**Text excerpt:**
= Beginning of Section =

Q: Would Sleeping "Enough" Slow Down a Mixed or Manic Episode?
Dr. Phelps,
I know we have already been in contact, but I really want to know (and maybe
there's not enough research, but I figured the question might help others too)
about this:
The question is, if someone is in the throes of either mixed mania or a manic
episode, and they haven't been sleeping enough for weeks, so as to start the
kindling process, how long would it take for them to slow it down merely by
sleeping "enough", and what would be "enough"? Would it be a few days at 12
hours a day (i.e. like the dark therapy) as your report on psycheducation.org
suggests, or if that wasn't possible, or the subject wasn't willing to try that,
or would getting 8 hours for say, a couple of weeks be "enough" or would it just
simply not work altogether because they need the extended time at one sitting?
The reason I ask is my husband has been wearing his yellow glasses for 1 1/2
weeks but the mania does not seem to be subsiding much--he is still irritable
and charged up at night. In fact, he has gone back on a low dose of the
antipsychotic as a last-ditch effort. That too, helps him sleep, but doesn't
seem to quell the mania because the dose isn't high enough. The glasses,
however, are working in terms of what they promised because when he puts them
on, he is asleep within 1/2 hour--he can't do that without medication usually.
However, this still only gives him 7-8 hours sleep per night because once he
comes home at 7 or 8 o'clock, sometimes 9 o'clock if he sees his therapist after
work (he has a rather long commute as a to the city nearby) he does not want to
go immediately to bed but rather play on the computer, etc. and enjoy his
hobbies a bit. Feel free to edit this if you want to use it. Thanks for your
help again.
Dear Ms. H. --
Generally I avoid trying to comment on issues previously addressed, lest the
exchange turn into some form of sustained communication that could be
interpreted by someone as a "treatment relationship", which without some
face-to-face contact is far outside the standard of care in psychiatry.
In this case, I can at least comment on your reference to the use of the "yellow
lenses". For readers who have not run across this idea before, or the idea of
"dark therapy", Ms. H. is referring to concepts described in my essays about
darkness as a
therapy for rapid cycling, and the tentative conclusions at the end of an
essay entitled
Bipolar Disorder: Light and Darkness -- Treatment Implications.
A case series report of my first 20 patients' experience with these yellow
lenses, which can create a physiologic darkness even in an electrically lit
environment (shown in one key experiment already: Kayumov) has been accepted for
publication, but until that comes out, there is no direct evidence whatsoever in
the literature supporting the idea of using these lenses. If someone were to
believe that these glasses could treat rapid cycling, or even treat mania, and
on that basis was to avoid using tools which have already been demonstrated to
be effective treatments for these conditions, that would be most unfortunate. It
is crucial that my ideas not interfere with accepted and effective treatments.

= End of Section =

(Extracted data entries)
= Beginning of Section =

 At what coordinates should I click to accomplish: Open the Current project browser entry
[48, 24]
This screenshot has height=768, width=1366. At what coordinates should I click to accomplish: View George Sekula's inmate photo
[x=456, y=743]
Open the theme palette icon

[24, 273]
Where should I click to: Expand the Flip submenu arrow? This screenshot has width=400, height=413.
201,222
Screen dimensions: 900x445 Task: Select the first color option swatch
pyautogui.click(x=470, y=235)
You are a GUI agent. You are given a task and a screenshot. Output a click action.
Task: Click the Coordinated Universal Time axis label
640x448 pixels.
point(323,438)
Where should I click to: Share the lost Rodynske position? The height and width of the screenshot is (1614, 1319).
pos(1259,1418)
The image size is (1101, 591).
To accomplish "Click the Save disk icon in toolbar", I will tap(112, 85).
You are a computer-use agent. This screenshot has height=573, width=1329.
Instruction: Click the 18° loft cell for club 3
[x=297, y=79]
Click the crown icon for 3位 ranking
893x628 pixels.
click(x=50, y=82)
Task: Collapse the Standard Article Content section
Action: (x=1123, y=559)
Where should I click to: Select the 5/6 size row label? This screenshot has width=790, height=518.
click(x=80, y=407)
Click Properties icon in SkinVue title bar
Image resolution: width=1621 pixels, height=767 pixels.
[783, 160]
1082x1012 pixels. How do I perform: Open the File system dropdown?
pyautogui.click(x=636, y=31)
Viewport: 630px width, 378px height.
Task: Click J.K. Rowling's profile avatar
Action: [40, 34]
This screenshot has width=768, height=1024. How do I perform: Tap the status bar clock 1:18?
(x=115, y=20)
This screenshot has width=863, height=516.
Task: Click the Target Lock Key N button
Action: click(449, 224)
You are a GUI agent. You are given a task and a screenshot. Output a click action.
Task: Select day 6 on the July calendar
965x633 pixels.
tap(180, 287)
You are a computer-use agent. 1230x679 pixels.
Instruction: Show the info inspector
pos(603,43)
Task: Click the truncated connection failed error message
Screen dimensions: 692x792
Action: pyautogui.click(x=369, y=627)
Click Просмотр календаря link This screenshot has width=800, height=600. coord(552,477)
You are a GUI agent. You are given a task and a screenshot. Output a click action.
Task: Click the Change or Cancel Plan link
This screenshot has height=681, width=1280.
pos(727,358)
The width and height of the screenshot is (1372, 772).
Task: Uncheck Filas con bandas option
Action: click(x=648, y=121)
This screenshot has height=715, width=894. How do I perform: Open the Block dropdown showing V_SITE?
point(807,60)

= End of Section =

**What to work on:**
1: Please write out the passage from the sleep and mania exchange that begins with the words "Dear Ms. H." and ends with "-- Treatment Implications.".
2: List the clock times the sleep and mania exchange gives for when the husband comes home.
3: In the sleep and mania exchange, how long has the husband been wearing his yellow glasses?

**Task-by-task results:**
1:
Dear Ms. H. --
Generally I avoid trying to comment on issues previously addressed, lest the
exchange turn into some form of sustained communication that could be
interpreted by someone as a "treatment relationship", which without some
face-to-face contact is far outside the standard of care in psychiatry.
In this case, I can at least comment on your reference to the use of the "yellow
lenses". For readers who have not run across this idea before, or the idea of
"dark therapy", Ms. H. is referring to concepts described in my essays about
darkness as a
therapy for rapid cycling, and the tentative conclusions at the end of an
essay entitled
Bipolar Disorder: Light and Darkness -- Treatment Implications.

2: 7 o'clock, 8 o'clock, 9 o'clock

3: 1 1/2 weeks